Passage>
====

The report examined the status of Payroll Protection Program loans to certain eligible businesses, individuals, and nonprofit organizations that could be forgiven if loan proceeds were used as required. The SBA has forgiven more than 10.5 million loans totaling above $750 billion, while 37,938 loans, totaling approximately $4.6 billion, have been flagged as possibly being subject to collection—in the agency’s terminology, designated with “hold code 70.”

More than 26,000 of those, totaling $454 million, were for less than $25,000 and collection might not be pursued, it said. For the others, it said, the SBA has completed the first two of a four-step process but has not advanced farther “because it lacked the necessary infrastructure to perform steps three and four . . . The agency indicated it is working on competing priorities and could not state when the updates would be completed.”

“In addition, SBA’s review plan guidance does not establish timelines for completing reviews of loans flagged with a hold code 70. Further, SBA has not established comprehensive policies and procedures to formalize how it will recover improper payments for loans deemed ineligible,” it said.

“The ability of an agency to collect on delinquent debts generally decreases as debts get older,” it said, noting that some of the loans had been flagged in mid-2021.

In response, the SBA said that it “has not closed any reviews that require steps three and four and, upon finalization of the remaining policy issues related to recovery, the agency will complete these steps to finalize denials and partial approvals”—which the IG considered responsive to its recommendation.

The agency also contested how the report characterized its treatment of loans below $25,000, with the IG in turn restating its interpretation.

====

Brief A> Lay out the records between the lines holding "Check the .NET Framework 4.6 SDK checkbox" and "Action: [321, 636]", inclusive, as a two-column CSV with the columns request and answer, one row per request. Put each field in quotes, turn line breaks into spaces, and leave the pictures out.

Stored entries>
====

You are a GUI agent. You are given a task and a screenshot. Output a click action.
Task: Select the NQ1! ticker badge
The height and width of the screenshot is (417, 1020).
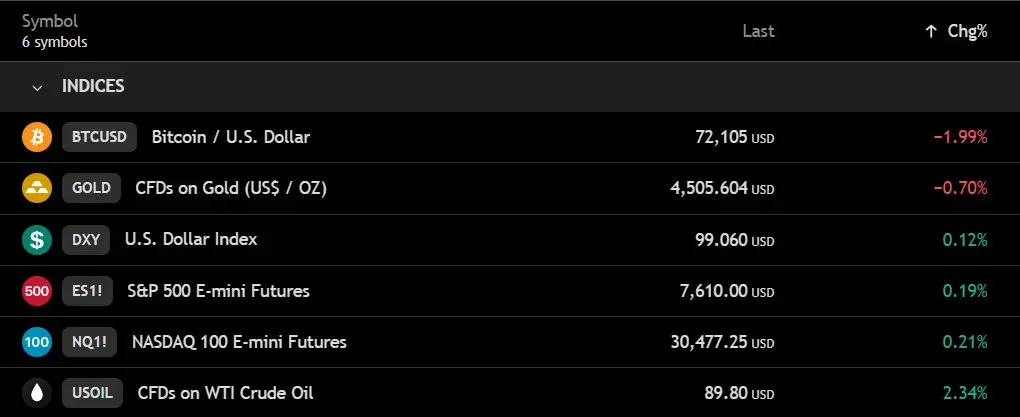[89, 342]
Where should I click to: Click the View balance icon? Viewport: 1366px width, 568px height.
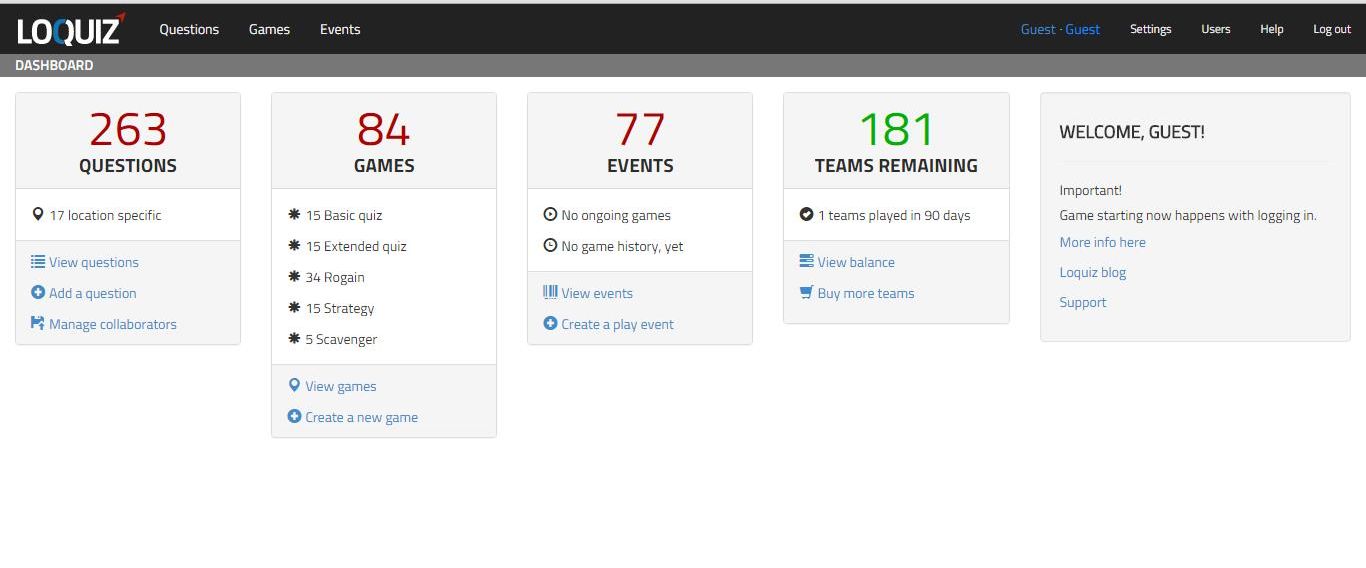click(x=806, y=262)
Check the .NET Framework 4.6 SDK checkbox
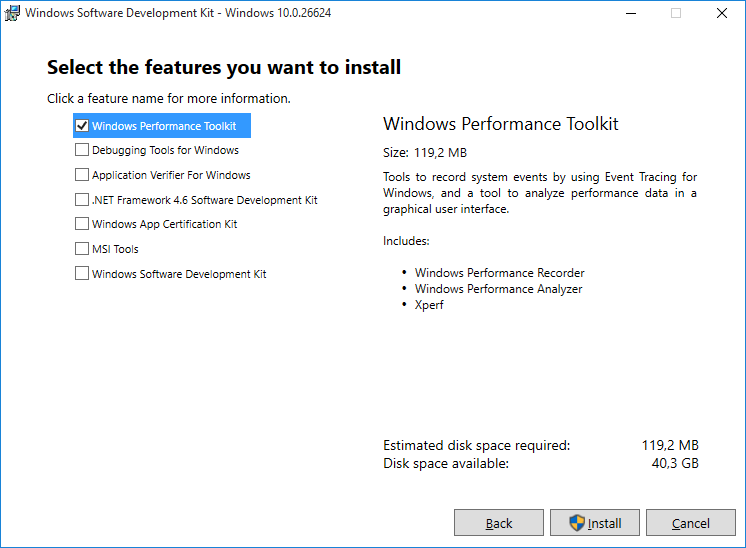 pyautogui.click(x=82, y=199)
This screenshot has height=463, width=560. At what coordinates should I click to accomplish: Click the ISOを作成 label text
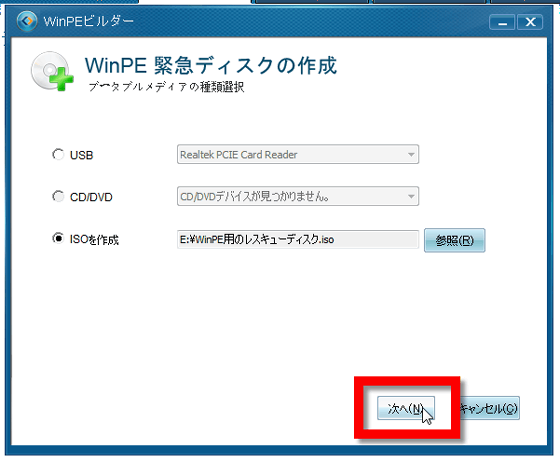(94, 240)
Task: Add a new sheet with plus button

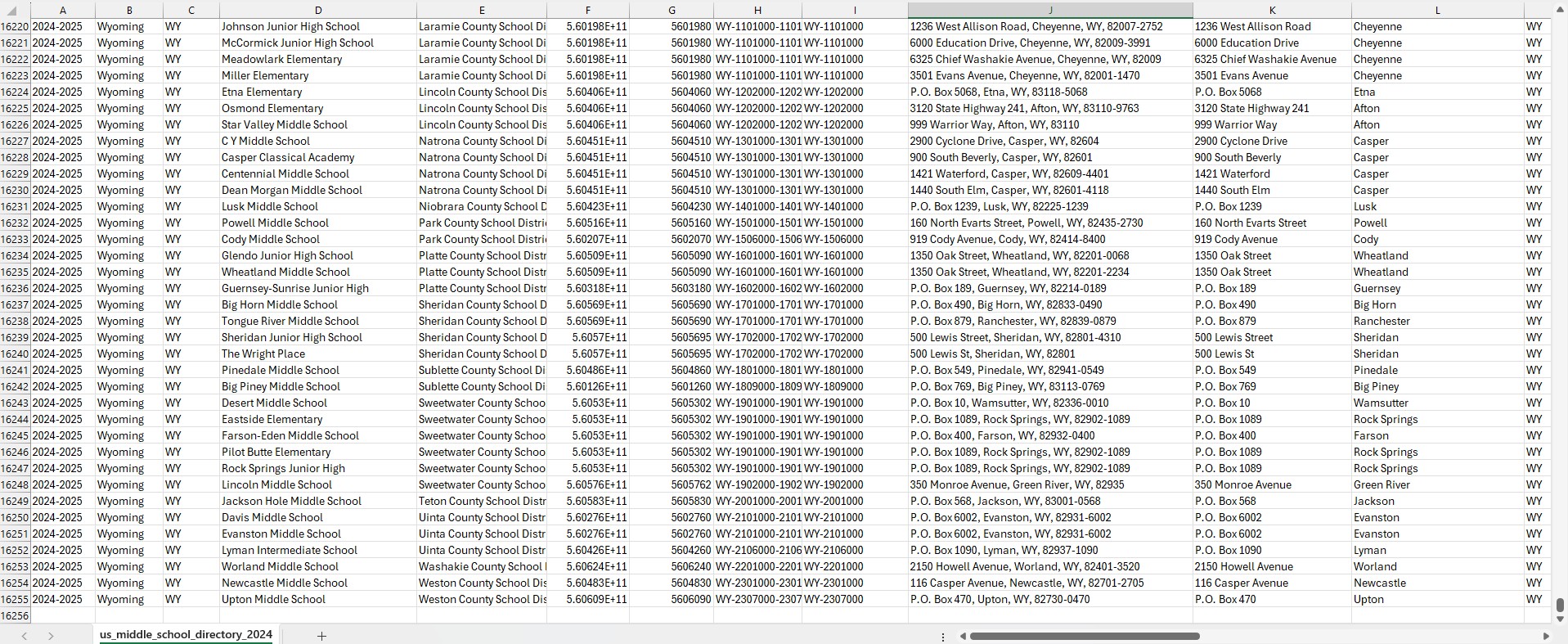Action: [321, 636]
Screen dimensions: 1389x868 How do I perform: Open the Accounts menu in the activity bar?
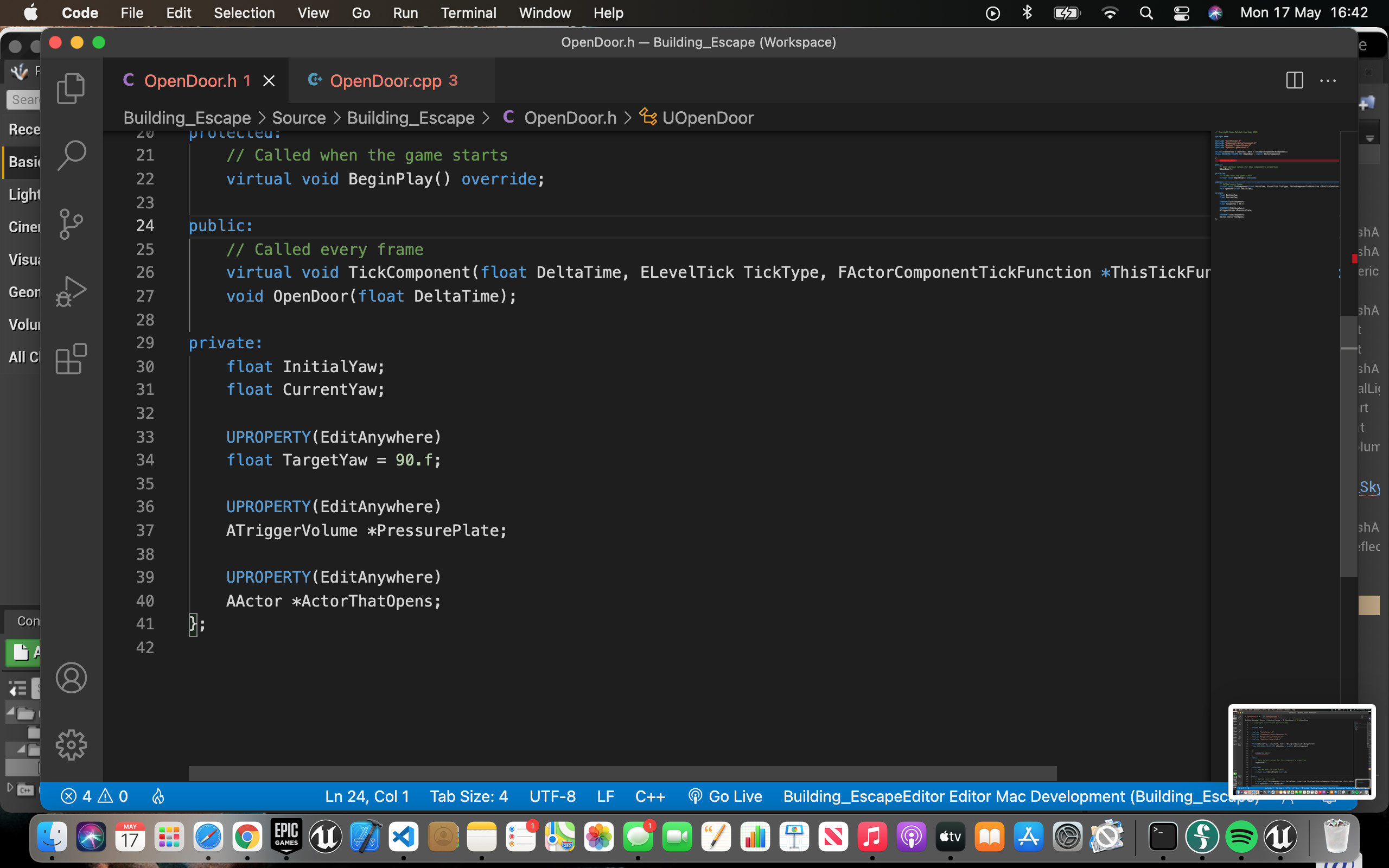tap(71, 678)
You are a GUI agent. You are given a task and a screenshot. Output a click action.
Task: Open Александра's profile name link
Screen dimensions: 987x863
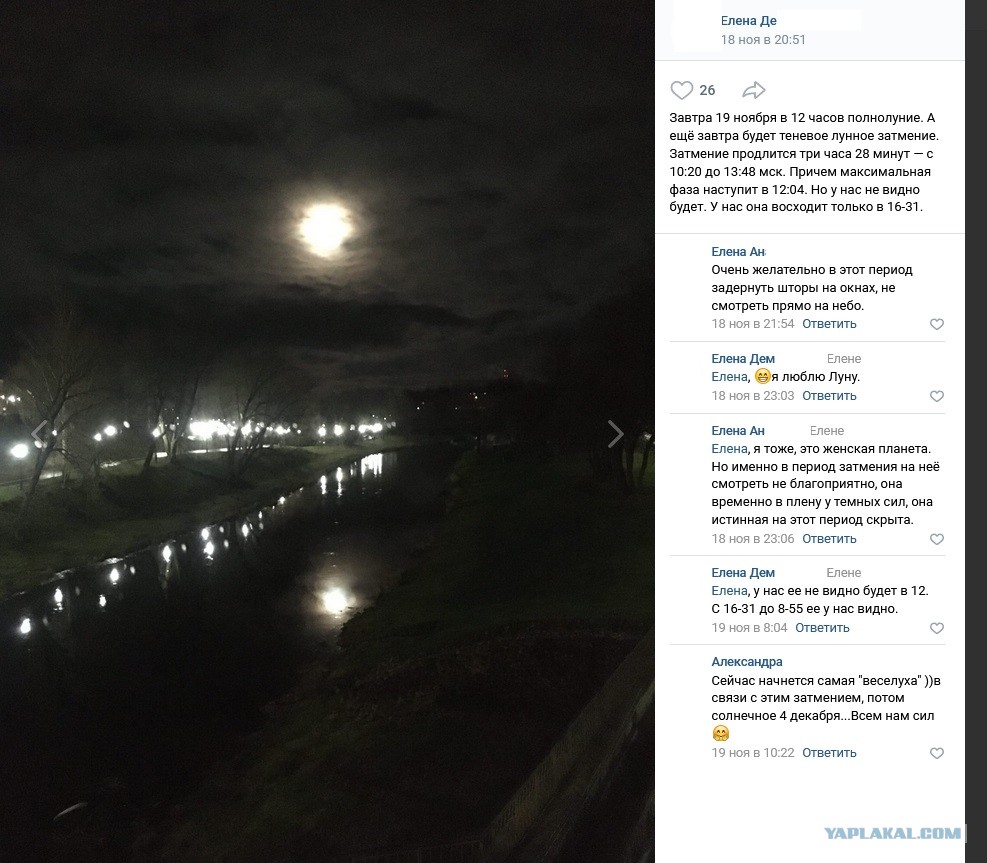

====

Brief B> Repeat the passage on the SBA loan review between "More than 26,000" and "flagged in mid-2021.", inclusive, word for word.

Response A>
request,answer
"Check the .NET Framework 4.6 SDK checkbox","pyautogui.click(x=82, y=199)"
"This screenshot has height=463, width=560. At what coordinates should I click to accomplish: Click the ISOを作成 label text","(94, 240)"
"Task: Add a new sheet with plus button","Action: [321, 636]"

Response B>
More than 26,000 of those, totaling $454 million, were for less than $25,000 and collection might not be pursued, it said. For the others, it said, the SBA has completed the first two of a four-step process but has not advanced farther “because it lacked the necessary infrastructure to perform steps three and four . . . The agency indicated it is working on competing priorities and could not state when the updates would be completed.”

“In addition, SBA’s review plan guidance does not establish timelines for completing reviews of loans flagged with a hold code 70. Further, SBA has not established comprehensive policies and procedures to formalize how it will recover improper payments for loans deemed ineligible,” it said.

“The ability of an agency to collect on delinquent debts generally decreases as debts get older,” it said, noting that some of the loans had been flagged in mid-2021.